After my second daughter was born, we didn’t have insurance coverage and I went to a free clinic for birth control pills. During my pelvic exam, the doctor asked why I hadn’t mentioned my hysterectomy. The problem was, I hadn’t had one. She couldn’t find my uterus. Yeah, for real. She said some other concerning things… but I couldn’t remember them. She found it, by the way. My uterus, I mean. By the time I left, with birth control pills in hand, I didn’t know which way was up.
Yes, those years were the beginning of a lifetime of not trusting my body, not feeling heard, and having no idea what a good doctor/ patient relationship looked like.
I have a much better idea now but only because of books like this one. In reality, with my own doctor, the relationship could be better. I wish it were.
Geez, I got way off the path there. Kinda. Sorry! But you know what? Another of Siegel’s quotes fits nicely here:
“Long-term survivors had poor relationships with their physicians—as judged by the physicians. They asked a lot of questions and expressed their emotions freely.”
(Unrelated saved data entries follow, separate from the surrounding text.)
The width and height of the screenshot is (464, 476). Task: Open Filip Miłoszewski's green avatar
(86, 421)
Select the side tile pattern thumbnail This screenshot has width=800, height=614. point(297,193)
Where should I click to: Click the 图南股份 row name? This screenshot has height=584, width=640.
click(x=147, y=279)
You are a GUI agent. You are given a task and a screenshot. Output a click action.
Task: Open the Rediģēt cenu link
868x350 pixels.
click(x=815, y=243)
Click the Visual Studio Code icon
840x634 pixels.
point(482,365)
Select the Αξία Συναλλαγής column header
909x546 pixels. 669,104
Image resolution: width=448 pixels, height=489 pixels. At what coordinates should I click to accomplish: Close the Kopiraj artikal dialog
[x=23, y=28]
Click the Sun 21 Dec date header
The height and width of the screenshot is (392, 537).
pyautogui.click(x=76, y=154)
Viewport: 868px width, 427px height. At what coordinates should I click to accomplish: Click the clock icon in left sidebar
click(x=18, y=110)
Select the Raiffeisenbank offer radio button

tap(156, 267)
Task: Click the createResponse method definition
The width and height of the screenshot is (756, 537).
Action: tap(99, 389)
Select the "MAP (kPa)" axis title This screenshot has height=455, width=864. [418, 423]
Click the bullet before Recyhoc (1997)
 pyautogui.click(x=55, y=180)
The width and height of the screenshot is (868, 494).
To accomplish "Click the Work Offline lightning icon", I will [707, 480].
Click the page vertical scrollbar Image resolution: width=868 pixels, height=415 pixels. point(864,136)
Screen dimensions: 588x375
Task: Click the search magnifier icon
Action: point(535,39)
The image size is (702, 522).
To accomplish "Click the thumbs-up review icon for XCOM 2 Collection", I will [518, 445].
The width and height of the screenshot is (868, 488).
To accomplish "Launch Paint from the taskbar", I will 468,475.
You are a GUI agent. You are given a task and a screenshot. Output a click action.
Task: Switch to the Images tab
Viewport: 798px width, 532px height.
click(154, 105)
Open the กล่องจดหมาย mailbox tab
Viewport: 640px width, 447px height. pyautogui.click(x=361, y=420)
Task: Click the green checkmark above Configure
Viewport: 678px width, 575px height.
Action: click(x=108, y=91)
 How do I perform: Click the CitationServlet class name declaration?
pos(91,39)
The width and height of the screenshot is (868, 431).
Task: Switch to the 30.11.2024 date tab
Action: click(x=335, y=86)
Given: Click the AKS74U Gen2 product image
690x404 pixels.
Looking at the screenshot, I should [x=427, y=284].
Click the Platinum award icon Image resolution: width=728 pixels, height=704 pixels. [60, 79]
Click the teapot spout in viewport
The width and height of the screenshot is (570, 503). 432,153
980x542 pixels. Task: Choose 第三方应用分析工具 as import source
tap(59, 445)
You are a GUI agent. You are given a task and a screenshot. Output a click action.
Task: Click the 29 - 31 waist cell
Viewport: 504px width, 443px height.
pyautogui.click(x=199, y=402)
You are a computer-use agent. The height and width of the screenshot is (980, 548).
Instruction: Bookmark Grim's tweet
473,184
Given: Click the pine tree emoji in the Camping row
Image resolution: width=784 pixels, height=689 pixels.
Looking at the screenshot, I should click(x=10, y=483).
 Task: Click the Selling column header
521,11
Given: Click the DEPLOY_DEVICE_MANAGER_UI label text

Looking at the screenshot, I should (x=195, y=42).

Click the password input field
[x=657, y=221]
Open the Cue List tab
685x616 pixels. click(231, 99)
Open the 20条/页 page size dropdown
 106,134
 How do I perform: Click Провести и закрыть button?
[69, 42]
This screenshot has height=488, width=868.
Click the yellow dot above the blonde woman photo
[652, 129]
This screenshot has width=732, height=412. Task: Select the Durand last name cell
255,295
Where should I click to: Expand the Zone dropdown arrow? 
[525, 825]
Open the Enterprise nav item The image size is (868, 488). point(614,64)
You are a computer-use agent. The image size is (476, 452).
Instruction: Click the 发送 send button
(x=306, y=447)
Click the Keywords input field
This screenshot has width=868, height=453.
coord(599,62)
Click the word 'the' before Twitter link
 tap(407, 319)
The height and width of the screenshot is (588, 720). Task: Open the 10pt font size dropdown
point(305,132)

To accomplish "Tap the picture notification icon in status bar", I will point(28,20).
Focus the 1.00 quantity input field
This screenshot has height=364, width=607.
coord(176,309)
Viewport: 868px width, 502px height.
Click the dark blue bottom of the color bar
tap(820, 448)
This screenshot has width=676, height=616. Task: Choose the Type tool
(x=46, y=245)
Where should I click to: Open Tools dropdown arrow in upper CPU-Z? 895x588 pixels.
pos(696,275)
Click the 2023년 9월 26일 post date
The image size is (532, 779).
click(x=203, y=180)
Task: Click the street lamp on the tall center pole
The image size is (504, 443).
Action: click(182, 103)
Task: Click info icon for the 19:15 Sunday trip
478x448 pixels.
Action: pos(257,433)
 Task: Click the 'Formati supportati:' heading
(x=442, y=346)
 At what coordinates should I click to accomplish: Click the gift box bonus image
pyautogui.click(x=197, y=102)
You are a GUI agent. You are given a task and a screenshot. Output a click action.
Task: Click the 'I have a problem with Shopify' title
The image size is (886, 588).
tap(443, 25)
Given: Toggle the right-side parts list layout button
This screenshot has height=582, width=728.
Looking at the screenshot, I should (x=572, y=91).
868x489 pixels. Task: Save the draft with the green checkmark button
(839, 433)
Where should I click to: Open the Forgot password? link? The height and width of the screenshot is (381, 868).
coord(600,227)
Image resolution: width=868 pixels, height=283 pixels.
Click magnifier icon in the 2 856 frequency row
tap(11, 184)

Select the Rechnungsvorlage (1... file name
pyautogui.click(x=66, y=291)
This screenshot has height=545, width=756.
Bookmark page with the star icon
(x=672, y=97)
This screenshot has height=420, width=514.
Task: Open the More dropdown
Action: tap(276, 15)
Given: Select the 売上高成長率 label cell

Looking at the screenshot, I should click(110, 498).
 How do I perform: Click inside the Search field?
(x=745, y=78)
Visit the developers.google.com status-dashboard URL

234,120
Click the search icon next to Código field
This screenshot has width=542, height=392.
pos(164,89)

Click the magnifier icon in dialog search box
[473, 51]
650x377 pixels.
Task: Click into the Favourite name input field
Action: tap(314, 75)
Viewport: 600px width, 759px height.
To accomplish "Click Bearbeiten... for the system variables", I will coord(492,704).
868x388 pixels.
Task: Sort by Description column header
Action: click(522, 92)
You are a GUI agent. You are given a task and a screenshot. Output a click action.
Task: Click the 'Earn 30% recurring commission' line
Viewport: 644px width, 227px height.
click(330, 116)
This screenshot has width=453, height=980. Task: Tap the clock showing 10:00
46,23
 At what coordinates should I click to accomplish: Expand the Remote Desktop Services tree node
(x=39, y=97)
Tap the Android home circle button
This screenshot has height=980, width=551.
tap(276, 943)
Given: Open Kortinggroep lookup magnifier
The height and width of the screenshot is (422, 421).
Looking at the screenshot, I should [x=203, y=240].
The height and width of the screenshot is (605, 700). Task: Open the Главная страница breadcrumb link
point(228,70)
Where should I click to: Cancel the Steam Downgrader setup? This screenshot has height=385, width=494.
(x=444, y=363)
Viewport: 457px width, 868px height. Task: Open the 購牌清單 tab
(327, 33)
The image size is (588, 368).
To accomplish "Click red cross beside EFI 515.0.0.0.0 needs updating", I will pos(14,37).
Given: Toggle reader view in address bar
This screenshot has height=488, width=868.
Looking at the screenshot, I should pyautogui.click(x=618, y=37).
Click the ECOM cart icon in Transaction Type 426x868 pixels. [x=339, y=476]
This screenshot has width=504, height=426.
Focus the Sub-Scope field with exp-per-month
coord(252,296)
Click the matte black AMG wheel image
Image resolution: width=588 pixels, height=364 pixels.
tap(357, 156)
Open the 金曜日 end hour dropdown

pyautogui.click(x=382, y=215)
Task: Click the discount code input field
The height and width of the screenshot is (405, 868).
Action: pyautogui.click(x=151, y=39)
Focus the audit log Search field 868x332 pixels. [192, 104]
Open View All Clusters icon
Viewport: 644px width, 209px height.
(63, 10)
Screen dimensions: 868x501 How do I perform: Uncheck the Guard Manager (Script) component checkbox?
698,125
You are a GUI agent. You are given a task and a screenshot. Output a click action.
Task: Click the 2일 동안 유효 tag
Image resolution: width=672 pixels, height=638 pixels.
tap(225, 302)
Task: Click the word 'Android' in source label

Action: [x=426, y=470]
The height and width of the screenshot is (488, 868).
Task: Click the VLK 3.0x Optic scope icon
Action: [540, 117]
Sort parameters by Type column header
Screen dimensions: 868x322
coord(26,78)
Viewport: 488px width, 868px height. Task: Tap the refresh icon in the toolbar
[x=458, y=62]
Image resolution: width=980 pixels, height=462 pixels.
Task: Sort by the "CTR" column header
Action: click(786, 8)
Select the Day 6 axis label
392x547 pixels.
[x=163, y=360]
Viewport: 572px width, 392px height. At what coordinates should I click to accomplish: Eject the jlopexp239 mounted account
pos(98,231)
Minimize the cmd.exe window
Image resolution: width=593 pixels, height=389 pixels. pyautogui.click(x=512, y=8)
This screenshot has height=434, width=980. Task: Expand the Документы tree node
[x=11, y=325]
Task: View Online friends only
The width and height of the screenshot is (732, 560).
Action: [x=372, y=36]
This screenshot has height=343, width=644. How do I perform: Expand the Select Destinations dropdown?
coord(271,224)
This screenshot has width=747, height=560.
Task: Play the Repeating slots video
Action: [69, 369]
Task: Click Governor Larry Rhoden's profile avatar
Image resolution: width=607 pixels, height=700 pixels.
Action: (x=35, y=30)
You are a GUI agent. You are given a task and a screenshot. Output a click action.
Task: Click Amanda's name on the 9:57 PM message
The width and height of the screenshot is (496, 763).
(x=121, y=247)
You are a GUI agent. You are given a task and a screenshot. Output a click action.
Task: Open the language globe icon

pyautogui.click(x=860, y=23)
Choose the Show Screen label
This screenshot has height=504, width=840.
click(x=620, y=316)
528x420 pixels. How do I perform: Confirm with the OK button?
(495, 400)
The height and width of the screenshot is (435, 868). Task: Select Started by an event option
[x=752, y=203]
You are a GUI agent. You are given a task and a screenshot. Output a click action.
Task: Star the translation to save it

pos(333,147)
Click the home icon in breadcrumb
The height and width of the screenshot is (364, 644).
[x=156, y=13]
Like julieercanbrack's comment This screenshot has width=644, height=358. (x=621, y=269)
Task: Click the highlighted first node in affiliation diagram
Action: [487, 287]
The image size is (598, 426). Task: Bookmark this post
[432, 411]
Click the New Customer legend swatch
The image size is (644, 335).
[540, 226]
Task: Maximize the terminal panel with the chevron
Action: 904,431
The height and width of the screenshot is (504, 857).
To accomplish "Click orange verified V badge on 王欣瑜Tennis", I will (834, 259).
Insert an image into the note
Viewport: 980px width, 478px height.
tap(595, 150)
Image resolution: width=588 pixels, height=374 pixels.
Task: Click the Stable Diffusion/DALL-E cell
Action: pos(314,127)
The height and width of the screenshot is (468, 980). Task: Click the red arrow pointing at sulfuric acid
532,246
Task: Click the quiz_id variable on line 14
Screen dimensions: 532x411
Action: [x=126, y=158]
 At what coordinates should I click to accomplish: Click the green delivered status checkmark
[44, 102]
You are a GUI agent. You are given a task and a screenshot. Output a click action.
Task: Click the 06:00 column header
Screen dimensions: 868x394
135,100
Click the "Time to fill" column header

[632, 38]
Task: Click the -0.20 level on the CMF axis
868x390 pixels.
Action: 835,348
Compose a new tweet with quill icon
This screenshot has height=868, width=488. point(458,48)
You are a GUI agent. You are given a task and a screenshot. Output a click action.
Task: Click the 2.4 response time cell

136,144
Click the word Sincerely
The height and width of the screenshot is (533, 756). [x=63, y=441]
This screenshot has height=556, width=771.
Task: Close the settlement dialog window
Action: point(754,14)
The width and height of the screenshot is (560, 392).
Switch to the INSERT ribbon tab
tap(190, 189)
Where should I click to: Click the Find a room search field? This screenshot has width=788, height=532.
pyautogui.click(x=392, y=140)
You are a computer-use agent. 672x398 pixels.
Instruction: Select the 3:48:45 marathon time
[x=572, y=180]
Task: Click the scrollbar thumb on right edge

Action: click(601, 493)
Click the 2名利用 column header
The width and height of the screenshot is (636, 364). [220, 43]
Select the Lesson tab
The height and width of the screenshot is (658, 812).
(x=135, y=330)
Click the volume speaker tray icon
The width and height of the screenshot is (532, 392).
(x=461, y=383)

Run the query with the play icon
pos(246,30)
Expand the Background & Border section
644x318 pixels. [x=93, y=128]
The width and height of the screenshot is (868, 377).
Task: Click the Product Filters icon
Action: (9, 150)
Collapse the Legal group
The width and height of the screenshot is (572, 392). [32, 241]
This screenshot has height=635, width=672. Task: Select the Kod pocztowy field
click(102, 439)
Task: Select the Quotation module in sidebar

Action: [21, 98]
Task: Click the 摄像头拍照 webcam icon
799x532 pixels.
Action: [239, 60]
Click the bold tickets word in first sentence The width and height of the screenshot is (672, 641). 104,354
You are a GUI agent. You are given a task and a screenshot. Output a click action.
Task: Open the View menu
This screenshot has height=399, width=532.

OMG, I LOVE that! Maybe all my questioning is NOT a bad thing? I mean, all the examples I mentioned above were about bad DOCTORS, not bad ME!
But it’s also more than that…
I MUST take responsibility for my own health!
Actually, a paragraph on page 176 also fits here:
We want to be exempt from the responsibility for our own happiness. We often find it easier to resent and suffer in the role of victim than to love, forgive, accept, and find inner peace.
Okay, I think I’m ready to move on now. That was enlightening, wasn’t it?
This was a difficult book to read because of the stories, which surround many very sick people. Obviously, reading about healing is wonderful. It’s the diseases-part(s) that are difficult for me. Lots of cancer. Terminal cancer, especially. So scary for me.
However, the thrust of the book is not about DISease. It is about HEALTH.
It’s about the HEALING lessons Siegel learned in his practice.
And therein lies the dilemma. And the cure!
This book is packed-to-the-gills with mind, body, spirit, love, medicine & miracles (See what I did there?). The sub-title says it’s about “Self-Healing” and it ultimately IS about that. With a little help from your friends and family, good doctors, companions on the path, and God.
There are several wonderful things about this book! I loved the section on art and disease. It has literal drawings and makes SO MUCH SENSE. Art therapy is one of my FAVE subjects! If everyone just sat down (when we’re upset) and drew what came to mind, in color, I bet we could change the world.
My other fave thing about the book is summarized in the following…
Siegel shares his own insights of course (throughout the book) but he also has a short list gleaned in a study by Dr. Kenneth Pelletier –
What do patients who recovered despite great odds share?
- Profound instrapsychic change through meditation, prayer, or other spiritual practice.
- Profound interpersonal changes, as a result: Their relations with other people had been placed on a more solid footing.
- Alterations in diet: These people no longer took their food for granted. They chose their food carefully for optimum nutrition.
- A deep sense of the spiritual as well as material aspects of life.
- A feeling that their recovery was not a gift nor spontaneous remission, but rather a long, hard struggle that they had won for themselves.